**To-do list**
A: Copy the stretch of the Bayeux Tapestry passage from "The collective story, complexity, history, and" through "Cathedral in 1077.".
B: Go on with the passage about the Bayeux Tapestry, starting after its last sentence.

Tapestry Tattoo Meaning

The collective story, complexity, history, and the woven whole.

The Bayeux Tapestry is not a tapestry.

It is an embroidery — the images are stitched onto linen with colored wool, not woven into the fabric. Someone called it a tapestry at some point and the name stuck despite being technically wrong, which is its own small lesson about how narratives work.

It depicts the Norman Conquest of England in 1066 CE across approximately 70 meters of linen — from the events leading to Harold's oath to William, through the invasion, to Harold's death at Hastings. It was probably made in Canterbury within twenty years of the events it depicts, possibly commissioned by Bishop Odo, William's half-brother, for the dedication of Bayeux Cathedral in 1077.

The tapestry shows both sides. Norman sources dominate — the narrative favors William — but the English dead are shown with the same care as the Norman living. Harold's death is depicted in a sequence of images that scholars have argued about for centuries: the figure struck by an arrow, the figure cut down by a knight. Whether Harold died from the arrow or the sword or both is still debated, partly because the tapestry refuses to be unambiguous.

**Recorded information**
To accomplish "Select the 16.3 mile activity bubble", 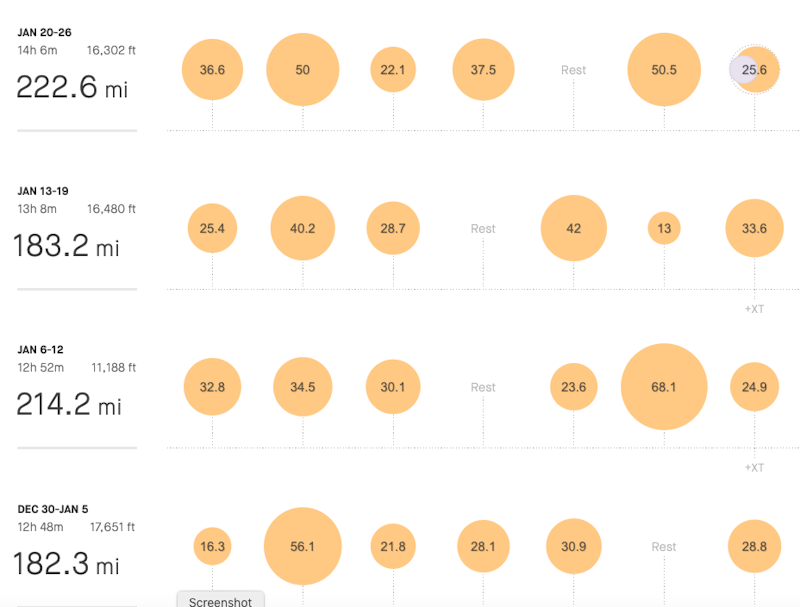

**Answer set**
A:
The collective story, complexity, history, and the woven whole.

The Bayeux Tapestry is not a tapestry.

It is an embroidery — the images are stitched onto linen with colored wool, not woven into the fabric. Someone called it a tapestry at some point and the name stuck despite being technically wrong, which is its own small lesson about how narratives work.

It depicts the Norman Conquest of England in 1066 CE across approximately 70 meters of linen — from the events leading to Harold's oath to William, through the invasion, to Harold's death at Hastings. It was probably made in Canterbury within twenty years of the events it depicts, possibly commissioned by Bishop Odo, William's half-brother, for the dedication of Bayeux Cathedral in 1077.

B:
The Penelope tradition — weaving as the act of making and preserving a story — meets its real-world monument in the Bayeux Tapestry: a cloth that recorded a world-changing event from the perspective of those who were there, preserved for nearly a thousand years, still legible.

The tapestry is the record that holds its complexity: the conqueror and the conquered, the arrow and the sword, the story told by the victors that somehow shows the cost.